### AIM OF THE TASK
Search term "computer": please copy every line of the records below that contains it.

### DATA UNDER STUDY
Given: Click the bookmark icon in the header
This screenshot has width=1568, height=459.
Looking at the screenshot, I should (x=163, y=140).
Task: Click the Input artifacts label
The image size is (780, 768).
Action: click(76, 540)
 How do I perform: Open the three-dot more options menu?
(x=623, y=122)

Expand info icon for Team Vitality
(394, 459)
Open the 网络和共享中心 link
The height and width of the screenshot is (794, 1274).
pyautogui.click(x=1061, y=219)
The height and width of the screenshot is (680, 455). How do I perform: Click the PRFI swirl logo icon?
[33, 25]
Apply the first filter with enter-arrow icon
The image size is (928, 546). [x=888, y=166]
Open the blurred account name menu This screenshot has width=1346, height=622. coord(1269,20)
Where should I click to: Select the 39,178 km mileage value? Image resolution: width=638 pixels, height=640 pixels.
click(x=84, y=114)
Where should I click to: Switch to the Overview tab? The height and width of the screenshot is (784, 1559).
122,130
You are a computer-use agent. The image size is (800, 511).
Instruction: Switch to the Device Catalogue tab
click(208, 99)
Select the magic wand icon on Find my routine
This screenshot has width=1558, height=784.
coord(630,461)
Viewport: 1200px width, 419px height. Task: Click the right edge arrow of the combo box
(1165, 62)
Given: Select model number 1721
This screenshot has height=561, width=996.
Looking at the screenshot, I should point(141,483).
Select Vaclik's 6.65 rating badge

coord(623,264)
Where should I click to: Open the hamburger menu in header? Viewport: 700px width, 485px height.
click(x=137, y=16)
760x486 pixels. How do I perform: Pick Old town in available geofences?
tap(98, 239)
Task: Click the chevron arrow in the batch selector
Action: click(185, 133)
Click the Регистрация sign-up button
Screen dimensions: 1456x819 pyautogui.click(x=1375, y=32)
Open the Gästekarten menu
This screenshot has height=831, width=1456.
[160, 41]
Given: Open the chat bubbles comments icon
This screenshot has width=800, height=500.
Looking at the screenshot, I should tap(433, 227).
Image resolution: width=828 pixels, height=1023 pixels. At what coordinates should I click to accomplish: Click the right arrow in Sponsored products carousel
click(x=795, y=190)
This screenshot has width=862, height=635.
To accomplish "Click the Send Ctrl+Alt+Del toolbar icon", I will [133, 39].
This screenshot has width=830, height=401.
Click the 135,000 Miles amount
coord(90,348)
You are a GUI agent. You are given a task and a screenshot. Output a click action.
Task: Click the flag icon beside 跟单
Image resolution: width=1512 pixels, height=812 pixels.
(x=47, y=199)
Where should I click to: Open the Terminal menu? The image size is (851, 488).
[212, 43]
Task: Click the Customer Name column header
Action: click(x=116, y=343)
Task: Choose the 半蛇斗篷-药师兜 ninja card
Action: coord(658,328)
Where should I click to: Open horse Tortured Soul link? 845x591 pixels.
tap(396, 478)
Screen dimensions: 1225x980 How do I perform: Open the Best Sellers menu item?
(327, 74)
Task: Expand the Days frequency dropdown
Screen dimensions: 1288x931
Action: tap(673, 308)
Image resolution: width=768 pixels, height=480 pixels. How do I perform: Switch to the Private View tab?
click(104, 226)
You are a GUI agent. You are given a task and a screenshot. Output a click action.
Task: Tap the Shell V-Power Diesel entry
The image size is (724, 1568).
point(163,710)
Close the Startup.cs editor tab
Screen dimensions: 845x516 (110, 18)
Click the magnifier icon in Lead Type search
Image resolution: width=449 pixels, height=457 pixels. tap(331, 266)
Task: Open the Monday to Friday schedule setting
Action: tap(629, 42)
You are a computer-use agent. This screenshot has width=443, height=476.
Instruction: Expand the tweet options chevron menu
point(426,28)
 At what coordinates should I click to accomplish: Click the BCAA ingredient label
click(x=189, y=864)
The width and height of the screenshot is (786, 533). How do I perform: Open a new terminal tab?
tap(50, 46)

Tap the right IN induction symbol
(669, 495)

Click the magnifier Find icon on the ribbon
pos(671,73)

### SOLUTION FOR THIS EXERCISE
You are a computer-use agent. The image size is (800, 511).
You are a computer-use agent. This screenshot has width=443, height=476.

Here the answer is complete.